10: Fazit – Wie du Cash Drag erkennst, verstehst und kontrollierst
Cash Drag ist eine der häufigsten Ursachen dafür, dass Anleger mit P2P-Krediten hinter ihren Erwartungen zurückbleiben. Während Plattformen mit Zielrenditen von 10–12 % werben, liegt die reale Performance oft darunter – nicht wegen Ausfällen, sondern wegen nicht investierten Kapitals.
Die wichtigsten Punkte zusammengefasst:
- Cash Drag ist real: Selbst bei 5 % uninvestiertem Kapital kann deine Rendite um mehr als 1 Prozentpunkt sinken.
- Jede Plattform ist betroffen: Manche mehr, manche weniger – besonders in Spitzenzeiten oder bei starker Nachfrage.
- Aktives Management lohnt sich: Wer regelmäßig überwacht, Auto-Invest clever konfiguriert und Plattformen vergleicht, kann Cash Drag stark reduzieren.
- Langfristig enormer Effekt: Der Zinseszinseffekt wird durch dauerhaften Cash Drag massiv ausgebremst – das kostet dich tausende Euro über die Jahre.

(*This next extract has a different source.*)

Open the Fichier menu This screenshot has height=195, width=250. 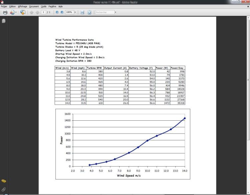pos(4,6)
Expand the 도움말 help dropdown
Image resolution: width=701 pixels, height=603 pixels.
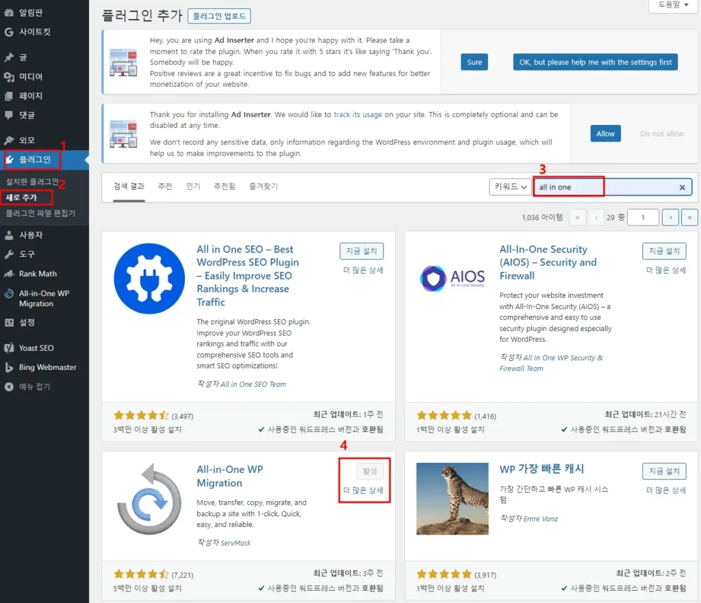point(674,5)
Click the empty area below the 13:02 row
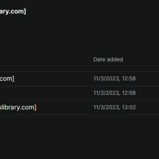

Gute Vorgehensweise (keine Empfehlung):
Verwalte dein Portfolio aktiv. Miss regelmäßig den uninvestierten Anteil. Und sei bereit, deine Strategie flexibel an die Marktlage und die Plattformperformance anzupassen. So bleibt deine Rendite das, was sie sein soll: stark und stabil.